CSE4117 - Microprocessors  - PROJECT PART - FINAL EXAM - Solved

Question 1 Verilog Implementation
 

You will implement a CPU board with two input devices (a timer and a keypad) and one output device (4-digit 7-segment led display) on FPGA.

 

-Write the Bird processor as described in the class as a Verilog module, but extend its address bus to 16-bits (the processor that you have implemented in 2nd project). It must be complete with push, pop, call and return instructions. Note that you have to modify jmp, jz and call instructions according to the new address bus width. (and also note that you have to modify your Assembler according to new design)

-Write a timer module in Verilog. This module will contain a 16-bit "current time" register. At (approximately) every second, it will increment this register. This timer module works via polling. Whenever the push button (you can choose any one of the two buttons on the FPGA board for this purpose) is pressed, the ready bit in the status register will become 1 and the CPU will read the current time register, which will make the ready bit 0. The CPU will display the contents of the timer register on the 7-segment display. The memory address in the address map corresponding to the registers of this timer and the 7-segment display will be decided by you.  

 

-Write a keypad module which will receive input from the keypad. This keypad module also works via polling. When a key of the keypad is pressed, the key is recorded in its data register, and the ready bit of its status register becomes 1. When CPU reads the data from its data register, the ready bit will return back to 0. The memory addresses corresponding to these keypad registers will be decided by you. (Works as in 2nd project)

 

The keypad will be used as an adder.  

•      Since the decimal operations will be performed, only the digits 0-9 will be used for number entry.

•      The "A" key will reset the whole system.

•      The "*" will be used as the addition sign.

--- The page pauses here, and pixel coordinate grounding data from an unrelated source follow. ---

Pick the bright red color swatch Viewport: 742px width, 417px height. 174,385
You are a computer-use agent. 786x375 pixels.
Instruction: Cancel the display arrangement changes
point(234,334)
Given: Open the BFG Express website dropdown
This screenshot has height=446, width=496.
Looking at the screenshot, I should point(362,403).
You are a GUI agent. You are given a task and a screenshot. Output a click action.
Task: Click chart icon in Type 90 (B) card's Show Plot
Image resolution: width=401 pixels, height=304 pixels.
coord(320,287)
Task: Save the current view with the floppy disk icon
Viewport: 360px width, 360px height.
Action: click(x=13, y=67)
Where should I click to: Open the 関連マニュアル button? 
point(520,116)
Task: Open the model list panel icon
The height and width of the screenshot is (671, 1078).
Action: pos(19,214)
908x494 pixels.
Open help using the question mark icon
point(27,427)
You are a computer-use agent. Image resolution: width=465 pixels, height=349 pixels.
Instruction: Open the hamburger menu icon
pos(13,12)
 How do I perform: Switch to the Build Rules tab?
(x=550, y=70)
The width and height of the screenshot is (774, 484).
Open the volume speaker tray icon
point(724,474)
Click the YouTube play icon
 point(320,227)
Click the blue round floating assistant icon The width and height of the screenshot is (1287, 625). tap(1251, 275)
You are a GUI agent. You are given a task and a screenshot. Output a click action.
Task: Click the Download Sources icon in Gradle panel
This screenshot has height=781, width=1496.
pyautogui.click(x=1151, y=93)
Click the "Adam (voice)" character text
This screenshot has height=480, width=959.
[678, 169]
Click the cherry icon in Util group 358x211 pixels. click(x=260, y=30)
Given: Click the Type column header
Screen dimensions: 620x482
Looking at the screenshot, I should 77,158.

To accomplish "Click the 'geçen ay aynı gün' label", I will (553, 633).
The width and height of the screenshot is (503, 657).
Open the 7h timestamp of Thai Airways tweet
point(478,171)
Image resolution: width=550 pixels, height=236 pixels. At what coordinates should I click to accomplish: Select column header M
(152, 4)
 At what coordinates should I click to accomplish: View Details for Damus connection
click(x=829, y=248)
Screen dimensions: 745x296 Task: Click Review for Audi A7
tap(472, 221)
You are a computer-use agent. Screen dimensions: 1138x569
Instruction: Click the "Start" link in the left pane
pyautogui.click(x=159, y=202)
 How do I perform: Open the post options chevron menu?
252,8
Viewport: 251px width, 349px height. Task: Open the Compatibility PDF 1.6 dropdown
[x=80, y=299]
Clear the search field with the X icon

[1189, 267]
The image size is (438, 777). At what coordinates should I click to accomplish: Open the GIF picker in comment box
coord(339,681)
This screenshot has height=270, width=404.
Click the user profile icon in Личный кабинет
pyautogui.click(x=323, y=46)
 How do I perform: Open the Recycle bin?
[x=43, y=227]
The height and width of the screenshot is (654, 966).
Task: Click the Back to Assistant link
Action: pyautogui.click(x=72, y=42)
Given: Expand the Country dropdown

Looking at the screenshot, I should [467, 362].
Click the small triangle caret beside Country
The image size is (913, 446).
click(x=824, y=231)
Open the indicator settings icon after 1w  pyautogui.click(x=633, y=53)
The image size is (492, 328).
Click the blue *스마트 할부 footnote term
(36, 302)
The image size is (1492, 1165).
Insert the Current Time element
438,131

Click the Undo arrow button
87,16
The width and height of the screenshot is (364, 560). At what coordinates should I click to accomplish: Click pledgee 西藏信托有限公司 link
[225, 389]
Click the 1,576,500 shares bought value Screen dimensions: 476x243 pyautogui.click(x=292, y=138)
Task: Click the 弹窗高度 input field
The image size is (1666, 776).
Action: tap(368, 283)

•      When any digit is entered, the number will be displayed on the 7-segment display, then when another digit is pressed, the two-digit number will be displayed on the 7-segment display, and so on. If the entered number exceeds 4 digits, the last entered four digits will be stored and used in the calculation.

•      After a number is entered and then "*" is pressed, the 7-segment display will be reset and the 2nd number will be read from the keypad. If "*" is pressed again, the addition will be done and the result will be displayed on 7-segment display, and so on.  

•      The system will keep the accumulated sum and add it to every newly entered number till the “A” key is pressed, which will reset the whole system.

 

Notice that, all outputs will be in decimal format. 

 

             

Question 2 Logisim Implementation
 

In Logisim, add interrupts to the CPU you have designed for the 2nd project.  

For this CPU, you will design an I/O system which will have two 16-bit switches with a push button and a timer as input and two four-digit 7-segment displays as output.

 

The system will  

 

--input from the two16-bit DIP-switches via polling (ie, you also need to implement a push button) and output to a four-digit 7-segment display. The output will be unsynchronized. The program running on this system will read two 16-bit numbers as input from the switchboards and call a subroutine, passing these two numbers as arguments. The subroutine will add the two numbers and display the result on the 7-segment display and return (this part is very similar to 2nd project). 

 

But in addition to these, you will also add a timer and one more four-digit 7-segment display to the system.  

--The timer will have a 16-bit register. At (approximately) every second, it will increment this register and send an interrupt to the CPU. After receiving the interrupt, the CPU will go to an interrupt service routine (ISR), which will read this register and display its content on the second 7-segment display and return.  

 

You must use the latest CPU (Vertebrate) shown in the class which is capable of handling interrupts. You must also use a PIC. You will choose which IRQ pin of the PIC you will use.  

 

You will choose your address map (i.e, which addresses you will assign to the timer, switches, 7-segment displays etc.) 

 

Your system must work at 4KHz clock of Logisim. When the system starts, I must be able to see the timer incrementing at (approximately) every second in one 7-segment display, while I must be able to perform additions by using the switchboard and the other 4-bit 7-segment display.  

All the outputs will be displayed in decimal format.